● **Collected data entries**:
------

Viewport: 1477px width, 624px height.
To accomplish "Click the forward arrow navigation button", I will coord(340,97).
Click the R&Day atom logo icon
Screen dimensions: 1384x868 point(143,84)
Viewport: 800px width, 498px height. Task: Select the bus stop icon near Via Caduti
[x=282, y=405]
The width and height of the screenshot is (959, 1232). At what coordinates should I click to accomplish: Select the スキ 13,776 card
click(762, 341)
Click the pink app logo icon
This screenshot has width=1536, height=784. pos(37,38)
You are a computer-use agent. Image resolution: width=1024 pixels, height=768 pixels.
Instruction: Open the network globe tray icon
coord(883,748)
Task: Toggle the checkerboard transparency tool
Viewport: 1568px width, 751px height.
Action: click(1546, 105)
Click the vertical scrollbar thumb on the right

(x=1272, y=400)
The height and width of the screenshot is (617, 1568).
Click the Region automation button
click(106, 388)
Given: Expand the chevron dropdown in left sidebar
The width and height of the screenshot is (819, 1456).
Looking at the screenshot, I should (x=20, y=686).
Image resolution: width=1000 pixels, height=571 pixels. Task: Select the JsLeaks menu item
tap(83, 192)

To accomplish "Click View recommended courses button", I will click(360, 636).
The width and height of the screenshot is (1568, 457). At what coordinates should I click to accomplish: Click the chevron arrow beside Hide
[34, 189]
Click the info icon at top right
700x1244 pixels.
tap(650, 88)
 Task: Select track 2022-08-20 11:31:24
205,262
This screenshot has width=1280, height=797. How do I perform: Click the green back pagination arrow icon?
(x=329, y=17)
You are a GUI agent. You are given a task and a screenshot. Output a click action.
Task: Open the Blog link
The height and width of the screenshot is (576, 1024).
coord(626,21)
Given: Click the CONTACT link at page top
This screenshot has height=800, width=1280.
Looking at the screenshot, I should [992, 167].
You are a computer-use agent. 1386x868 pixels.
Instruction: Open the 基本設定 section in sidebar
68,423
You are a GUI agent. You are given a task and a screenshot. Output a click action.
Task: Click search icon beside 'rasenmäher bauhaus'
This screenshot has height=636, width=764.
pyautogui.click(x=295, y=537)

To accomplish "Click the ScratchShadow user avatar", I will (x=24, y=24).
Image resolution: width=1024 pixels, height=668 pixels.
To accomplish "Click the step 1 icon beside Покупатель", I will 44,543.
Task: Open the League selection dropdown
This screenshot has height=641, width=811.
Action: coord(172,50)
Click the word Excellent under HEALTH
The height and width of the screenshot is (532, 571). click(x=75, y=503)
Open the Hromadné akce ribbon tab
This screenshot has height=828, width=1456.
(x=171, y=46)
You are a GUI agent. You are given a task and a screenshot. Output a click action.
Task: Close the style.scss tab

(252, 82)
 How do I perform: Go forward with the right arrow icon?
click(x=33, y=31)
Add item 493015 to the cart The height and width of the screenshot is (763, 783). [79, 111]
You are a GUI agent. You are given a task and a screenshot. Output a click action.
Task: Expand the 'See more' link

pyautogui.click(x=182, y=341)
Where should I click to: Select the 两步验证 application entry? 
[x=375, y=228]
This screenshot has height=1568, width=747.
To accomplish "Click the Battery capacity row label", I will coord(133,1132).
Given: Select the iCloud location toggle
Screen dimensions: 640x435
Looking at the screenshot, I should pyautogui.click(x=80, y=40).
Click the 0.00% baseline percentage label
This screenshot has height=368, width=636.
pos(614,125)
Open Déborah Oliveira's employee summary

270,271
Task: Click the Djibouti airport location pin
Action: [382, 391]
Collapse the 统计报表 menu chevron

------

● **Problem to solve**: Return only the exact lines from the opening of the records through the line that contains "Given: Expand the", both included.

● **Solution to this problem**:
Viewport: 1477px width, 624px height.
To accomplish "Click the forward arrow navigation button", I will coord(340,97).
Click the R&Day atom logo icon
Screen dimensions: 1384x868 point(143,84)
Viewport: 800px width, 498px height. Task: Select the bus stop icon near Via Caduti
[x=282, y=405]
The width and height of the screenshot is (959, 1232). At what coordinates should I click to accomplish: Select the スキ 13,776 card
click(762, 341)
Click the pink app logo icon
This screenshot has width=1536, height=784. pos(37,38)
You are a computer-use agent. Image resolution: width=1024 pixels, height=768 pixels.
Instruction: Open the network globe tray icon
coord(883,748)
Task: Toggle the checkerboard transparency tool
Viewport: 1568px width, 751px height.
Action: click(1546, 105)
Click the vertical scrollbar thumb on the right

(x=1272, y=400)
The height and width of the screenshot is (617, 1568).
Click the Region automation button
click(106, 388)
Given: Expand the chevron dropdown in left sidebar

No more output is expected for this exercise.